Once you’ve dialed in the sales and marketing metrics, you’ll want to look at product metrics to understand how and why you keep — or lose — customers.

  • Sign-ups: How many new users enter into the system? This will give you a good sense of how interested people are in your product. The higher the number of signups, the more interesting you are to users.

  • Activation rate: Of the users who sign up, how many log into the product? A sign-up is often a pretty low-barrier entry to a product. By watching how many of those users actually activate the product post–sign-in, you’ll get a better sense of the degree of interest those users have. A low activation rate may also be an indicator of a broken or cumbersome user experience.

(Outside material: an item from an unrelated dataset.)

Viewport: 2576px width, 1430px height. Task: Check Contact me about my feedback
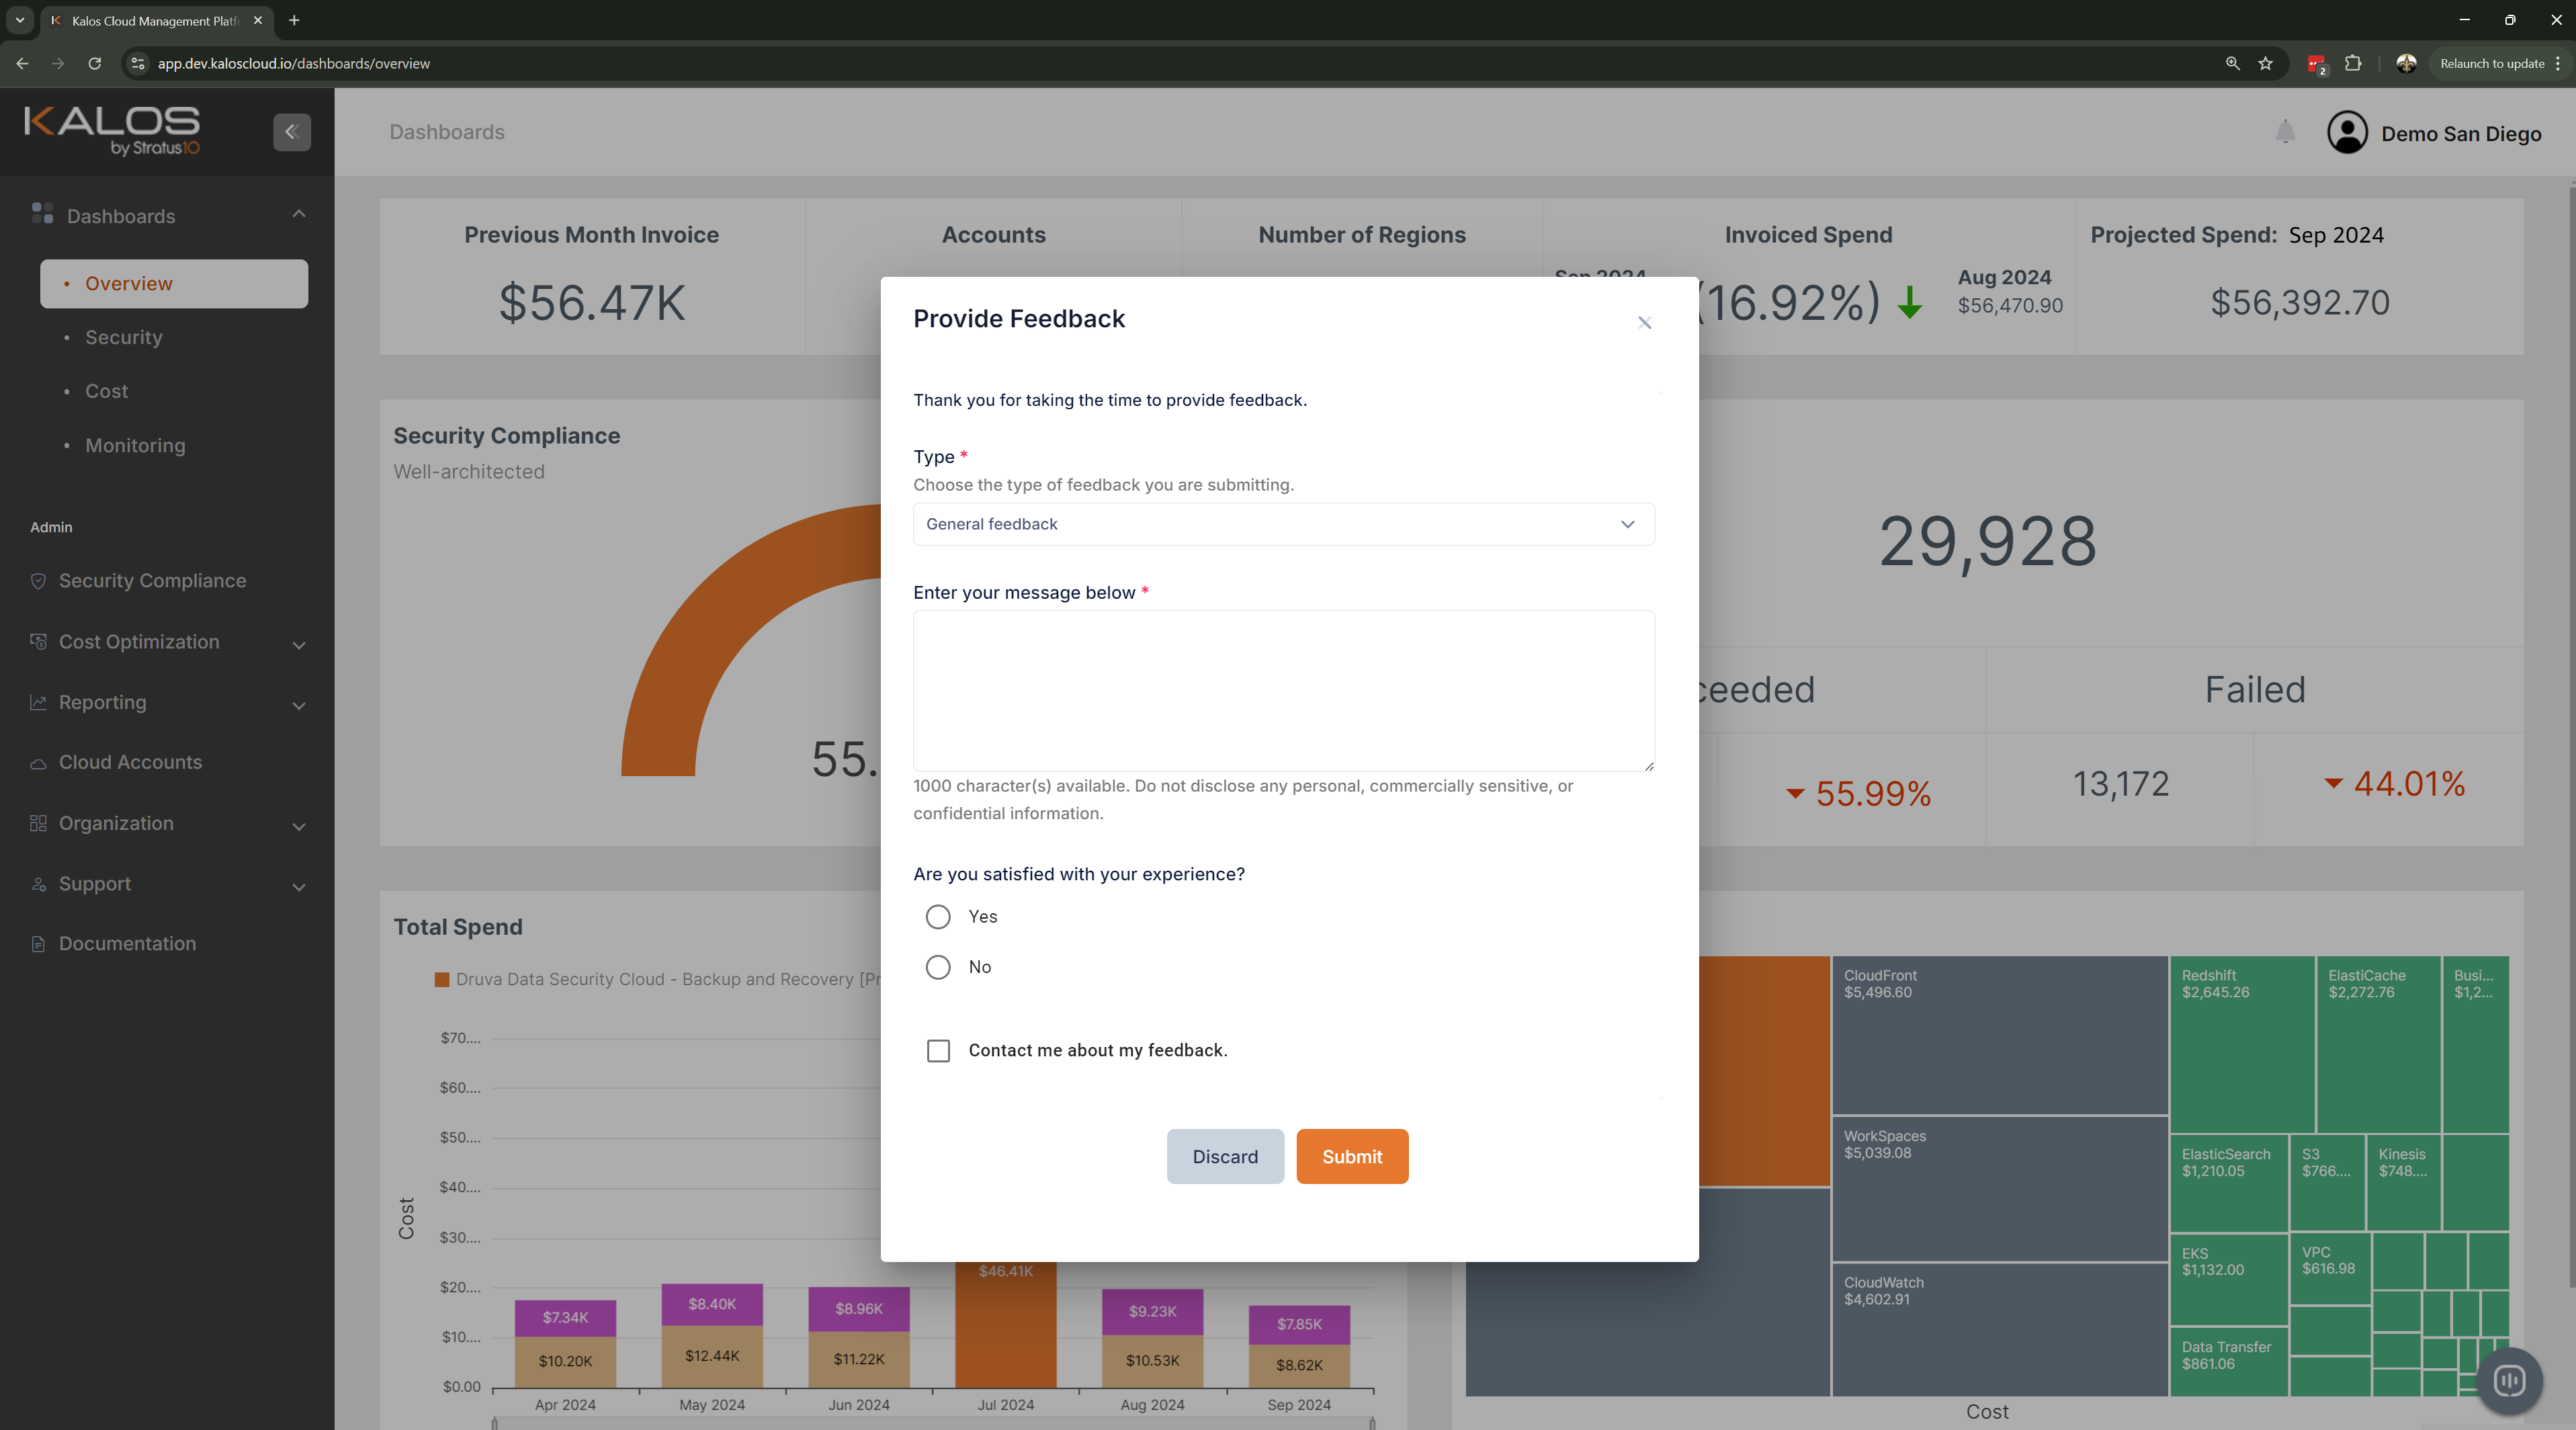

  • Monthly active users (MAU) / daily active users (DAU): How many people are on your platform every month/day? This will give you an indication of the stickiness of your product over time. If people keep logging in beyond the initial signup phase, it’s a good indication that the product has become a part of their regular workflow.

Customer satisfaction

The product itself isn’t the only reason customers stick around. As you dig into customer satisfaction metrics, you start to get a complete picture of the long-term relationship between the user and company.

  • Customer churn rate (“churn rate” or CCR): What percentage of customers are you losing over time? Most companies calculate churn monthly, although an annual churn rate might make more sense for products with longer contracts or subscription cycles. A low churn rate means you have happy customers who want to stick around. A high churn rate might be cause for concern.

  • First response time: How long it does it take to answer a logged support ticket? If customers are left waiting for too long, they may because frustrated with your product and go looking for alternatives.

  • Net promoter score (NPS): How likely your customers are to recommend you to others? NPS ranks the propensity to recommend on a scale from 1–10. If you send out regular customer satisfaction surveys or as a follow-up to customer service calls, you may want to include NPS.

  • Customer satisfaction (CSAT): How happy are your customers with the service they received? Different companies can measure CSAT in different ways — on a numeric scale, as letter grades, even as stars or some other symbol.

Bring your KPIs home with a central dashboard

It won’t take long to get your executive leaders hooked on regular KPI reporting.  But if every team or department is pulling its own KPIs, it may be impossible for leadership to distinguish the signal from the noise. As with any other major undertaking, you’ll want to make sure your entire organization is working to accomplish the same goals. Communication is critical to ensure that everyone is working from a shared understanding of what matters, who is involved, and what you are trying to accomplish.

In many companies, critical data is trapped in specialized tools or platforms that only certain experts can access or use. Wherever possible, try to feed data from these siloed programs into a centralized data repository or reporting tool. If that’s not possible, establish a regular cadence and easily digestible format for reporting that data out to the people who need it.

Whenever possible, feed data into an easily accessible KPI dashboard that leaders can pull up whenever they need input on a strategic decision. With so much critical data at everyone’s fingertips, your business is sure to make better, more strategic decisions.